The main campaign is an adventure full of laughs and surprises with plenty of fun ideas for its miniature levels, and the art direction certainly sells the silliness as bodies flop around the place like rag dolls and the game happily throws objects around to make a wonderful mess. The soundtrack is mostly a cappella singing though, and while this has some catchy songs and the ridiculousness can be amped up by having people sing along to the absurdity on screen, the repeated tracks can start to grate if you’re in an area type for too long. The areas aren’t too long because the levels themselves are rather small and snappy though, and even when you do finish the main game, there is still quite a bit left to play. A smaller adventure based around Olympic sports was added that somehow twists golf into previously unexplored sports like pole vaulting, hurdle jumping, and charging around the track as a sword-wielding turtle, and these levels all come with their three modes of play as well. If you want to compete with others there is a multiplayer mode with unique holes, there are daily challenges with online leaderboards, and it is possible there will be a course designer down the road, although it couldn’t hope to match the rampant creativity and variety of mechanics featured in the game’s holes already unless the system turns out surprisingly robust.

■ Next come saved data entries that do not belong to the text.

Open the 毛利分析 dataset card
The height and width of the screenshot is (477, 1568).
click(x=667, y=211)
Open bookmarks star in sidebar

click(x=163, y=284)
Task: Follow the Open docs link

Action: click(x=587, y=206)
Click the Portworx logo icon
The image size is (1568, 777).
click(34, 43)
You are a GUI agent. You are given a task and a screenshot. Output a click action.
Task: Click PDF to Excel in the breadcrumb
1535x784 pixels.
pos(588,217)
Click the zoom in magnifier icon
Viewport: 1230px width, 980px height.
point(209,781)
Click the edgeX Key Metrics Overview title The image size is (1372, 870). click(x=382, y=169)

THE VERDICT: What the Golf? takes the fundamentals of golf and twists them into increasingly insane and imaginative new forms. Each new level is an opportunity to be delighted by some new silly minigame, and while some stages have weaker ideas and most of the difficulty is found in the optional challenges, the rampant creativity on show drives the player to keep playing just to see what kooky new idea crops up next. This tour through a constant stream of new level ideas is full of too many highlights to list, the mechanical variety and humorous tone making for a fun casual sports game perfect for a player who doesn’t even like sports.

 

And so, I give What the Golf? for PC…

A GREAT verdict. When you are throwing a ton of wild and deliberately absurd ideas at a wall to see what sticks, you certainly put yourself at risk of only having a bunch of shallow concepts that don’t really pull their weight. What the Golf?, surprisingly, manages to avoid this fate even as it pushes its systems harder and harder into weirder concepts. It doesn’t always hit home when its physics are either too loose or a little unwieldy, but so many more times it delivers on a fun little level to quickly complete and move onto the next idea being showcased. Ones with more depth appear across more levels and the challenges really begin to add stronger twists and harder completion requirements to ensure that the adventure isn’t a cakewalk, and the extra modes allow for some longevity outside of a campaign already packed with little amusements to chuckle at. The extra Olympics mode is actually a rather good showcase of how the game can grow into something even better, most levels containing both the ease of completion in their first hole but still including multiple steps where the iterations become more difficult and complex in a way previously reserved for the challenges.

 

Trimming or refining weaker holes like the pogo level would bump up the overall quality, but What the Golf? is definitely a pursuit of the strangest ways the simple idea of hitting one thing to a specified destination can manifest. If What the Golf? wanted to shoot for an even higher level of quality, it might just need to dump in even more content and make sure it’s all polished enough to amuse during a player’s brief time visiting that level. With all the imaginative ideas currently explored though, it’s still a blast to go on this wildly creative tour of all the things golf technically could be if you stretch the word’s definition as far as it will go.